Decentralized fractional order control scheme for LFC of deregulated nonlinear power systems in presence of EVs and RER

Load frequency control scheme is one of the main control procedures in large electric grids incorporating electric vehicles. Load frequency control controllers play an important role in maintaining both the frequency in each area and the exchanged power between the different areas in permissible range. With moving conventional power systems toward the smart grid concept, the penetration level of electric vehicles and renewable energy resources has been rapidly increased. With such a growth in renewable energy sources integration into the grid, controlling the load frequency is a major operational challenge encountered in electric grids necessitating to be carefully investigated. To this end, a new fractional order control scheme is designed for the interconnected power systems considering the deregulation environment.
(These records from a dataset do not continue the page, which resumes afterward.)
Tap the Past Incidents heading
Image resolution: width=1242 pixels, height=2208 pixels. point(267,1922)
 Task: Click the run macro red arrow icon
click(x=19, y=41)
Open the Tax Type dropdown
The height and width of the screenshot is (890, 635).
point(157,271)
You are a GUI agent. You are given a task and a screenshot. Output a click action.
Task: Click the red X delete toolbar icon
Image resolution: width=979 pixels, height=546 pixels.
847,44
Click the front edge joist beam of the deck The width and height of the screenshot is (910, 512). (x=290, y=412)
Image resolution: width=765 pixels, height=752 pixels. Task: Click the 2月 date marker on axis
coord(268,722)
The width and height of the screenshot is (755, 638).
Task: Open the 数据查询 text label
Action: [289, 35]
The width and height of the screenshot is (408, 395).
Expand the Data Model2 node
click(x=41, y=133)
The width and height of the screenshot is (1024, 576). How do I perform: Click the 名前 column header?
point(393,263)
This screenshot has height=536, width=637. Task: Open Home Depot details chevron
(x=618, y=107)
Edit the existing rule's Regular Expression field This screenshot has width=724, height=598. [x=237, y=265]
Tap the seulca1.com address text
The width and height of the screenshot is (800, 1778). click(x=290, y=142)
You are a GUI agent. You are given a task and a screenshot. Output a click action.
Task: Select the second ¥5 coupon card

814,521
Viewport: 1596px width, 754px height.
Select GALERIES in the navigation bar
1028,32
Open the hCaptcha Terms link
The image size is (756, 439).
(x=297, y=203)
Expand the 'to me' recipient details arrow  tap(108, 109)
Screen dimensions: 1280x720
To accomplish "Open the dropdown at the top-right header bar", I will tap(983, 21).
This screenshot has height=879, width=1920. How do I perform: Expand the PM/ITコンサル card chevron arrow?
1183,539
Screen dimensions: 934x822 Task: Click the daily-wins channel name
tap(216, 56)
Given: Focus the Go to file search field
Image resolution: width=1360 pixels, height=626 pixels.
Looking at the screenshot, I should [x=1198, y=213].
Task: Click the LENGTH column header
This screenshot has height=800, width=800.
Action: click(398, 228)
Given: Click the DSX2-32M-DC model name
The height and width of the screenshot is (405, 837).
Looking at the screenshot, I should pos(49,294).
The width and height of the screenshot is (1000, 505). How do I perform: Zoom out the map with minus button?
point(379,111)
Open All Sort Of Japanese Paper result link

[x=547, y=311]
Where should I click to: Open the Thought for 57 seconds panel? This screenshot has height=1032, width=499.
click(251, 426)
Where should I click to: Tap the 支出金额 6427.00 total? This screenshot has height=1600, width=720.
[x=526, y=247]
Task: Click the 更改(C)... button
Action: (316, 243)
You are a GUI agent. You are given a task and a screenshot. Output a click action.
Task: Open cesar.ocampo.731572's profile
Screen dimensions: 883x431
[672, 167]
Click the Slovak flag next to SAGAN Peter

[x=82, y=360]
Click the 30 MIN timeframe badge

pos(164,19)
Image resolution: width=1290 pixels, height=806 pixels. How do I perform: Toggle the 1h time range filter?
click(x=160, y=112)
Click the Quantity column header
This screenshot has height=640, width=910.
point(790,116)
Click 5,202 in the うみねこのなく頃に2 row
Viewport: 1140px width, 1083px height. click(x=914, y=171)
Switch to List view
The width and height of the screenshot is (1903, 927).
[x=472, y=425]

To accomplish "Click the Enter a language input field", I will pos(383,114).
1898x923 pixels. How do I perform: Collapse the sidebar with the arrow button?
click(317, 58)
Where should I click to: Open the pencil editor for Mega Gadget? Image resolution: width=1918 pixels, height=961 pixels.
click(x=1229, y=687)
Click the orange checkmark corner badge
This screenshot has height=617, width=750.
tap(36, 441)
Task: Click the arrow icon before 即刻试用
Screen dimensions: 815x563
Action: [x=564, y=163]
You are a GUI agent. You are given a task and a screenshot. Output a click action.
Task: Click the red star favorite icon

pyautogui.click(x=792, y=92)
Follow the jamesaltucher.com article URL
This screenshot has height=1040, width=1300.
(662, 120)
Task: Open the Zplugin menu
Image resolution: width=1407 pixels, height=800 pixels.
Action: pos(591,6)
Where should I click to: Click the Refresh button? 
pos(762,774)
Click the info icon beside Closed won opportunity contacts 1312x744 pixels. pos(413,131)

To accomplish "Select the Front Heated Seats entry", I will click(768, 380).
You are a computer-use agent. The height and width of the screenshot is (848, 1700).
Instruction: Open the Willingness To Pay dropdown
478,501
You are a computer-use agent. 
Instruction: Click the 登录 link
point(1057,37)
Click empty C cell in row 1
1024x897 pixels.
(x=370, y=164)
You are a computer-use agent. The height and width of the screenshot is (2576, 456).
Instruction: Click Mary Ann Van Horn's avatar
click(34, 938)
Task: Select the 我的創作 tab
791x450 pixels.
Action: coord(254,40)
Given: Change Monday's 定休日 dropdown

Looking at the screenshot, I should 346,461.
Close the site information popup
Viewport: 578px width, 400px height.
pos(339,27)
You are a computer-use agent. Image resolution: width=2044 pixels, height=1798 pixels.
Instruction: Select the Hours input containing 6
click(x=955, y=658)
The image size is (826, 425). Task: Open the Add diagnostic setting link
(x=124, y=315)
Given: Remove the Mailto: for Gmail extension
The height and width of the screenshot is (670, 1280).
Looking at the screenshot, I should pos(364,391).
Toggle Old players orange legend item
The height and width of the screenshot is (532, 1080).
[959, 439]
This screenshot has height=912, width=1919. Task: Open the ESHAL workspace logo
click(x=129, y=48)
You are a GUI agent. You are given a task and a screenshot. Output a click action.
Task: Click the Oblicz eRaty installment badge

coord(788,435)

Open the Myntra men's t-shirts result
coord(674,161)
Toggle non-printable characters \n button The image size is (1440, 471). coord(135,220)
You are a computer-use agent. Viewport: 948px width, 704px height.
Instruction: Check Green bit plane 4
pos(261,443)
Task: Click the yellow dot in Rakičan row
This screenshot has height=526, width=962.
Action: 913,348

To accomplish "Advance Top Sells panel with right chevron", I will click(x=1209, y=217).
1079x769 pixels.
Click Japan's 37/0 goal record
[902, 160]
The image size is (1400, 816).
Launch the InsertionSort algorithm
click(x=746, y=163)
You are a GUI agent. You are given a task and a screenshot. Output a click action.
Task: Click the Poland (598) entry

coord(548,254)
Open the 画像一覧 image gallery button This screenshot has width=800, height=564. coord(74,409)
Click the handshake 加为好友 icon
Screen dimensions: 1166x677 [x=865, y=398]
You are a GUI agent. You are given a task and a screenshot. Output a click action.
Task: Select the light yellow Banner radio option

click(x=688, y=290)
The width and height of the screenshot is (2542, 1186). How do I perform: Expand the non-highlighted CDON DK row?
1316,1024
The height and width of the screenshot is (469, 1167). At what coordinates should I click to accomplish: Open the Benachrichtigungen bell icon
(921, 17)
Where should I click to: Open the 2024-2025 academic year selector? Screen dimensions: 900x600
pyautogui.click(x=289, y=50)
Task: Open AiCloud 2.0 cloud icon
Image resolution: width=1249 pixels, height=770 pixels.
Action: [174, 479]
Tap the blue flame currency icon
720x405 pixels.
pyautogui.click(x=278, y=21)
The fractional order controller is characterized with a higher freedom degree compared to the conventional that make it possible to have a much better control performance. Also, the participation of electric vehicles in providing a secondary power reserve for a future smart grid is studied in this paper. The controllers' parameters are tuned via several evolutionary algorithms such as imperialist competitive algorithm, differential algorithm and others. Several numerical analyses are performed to evaluate the effectiveness of the control scheme that is proposed in this paper. Likewise, the effectiveness of electric vehicles and renewable generation's participation in load frequency control is examined.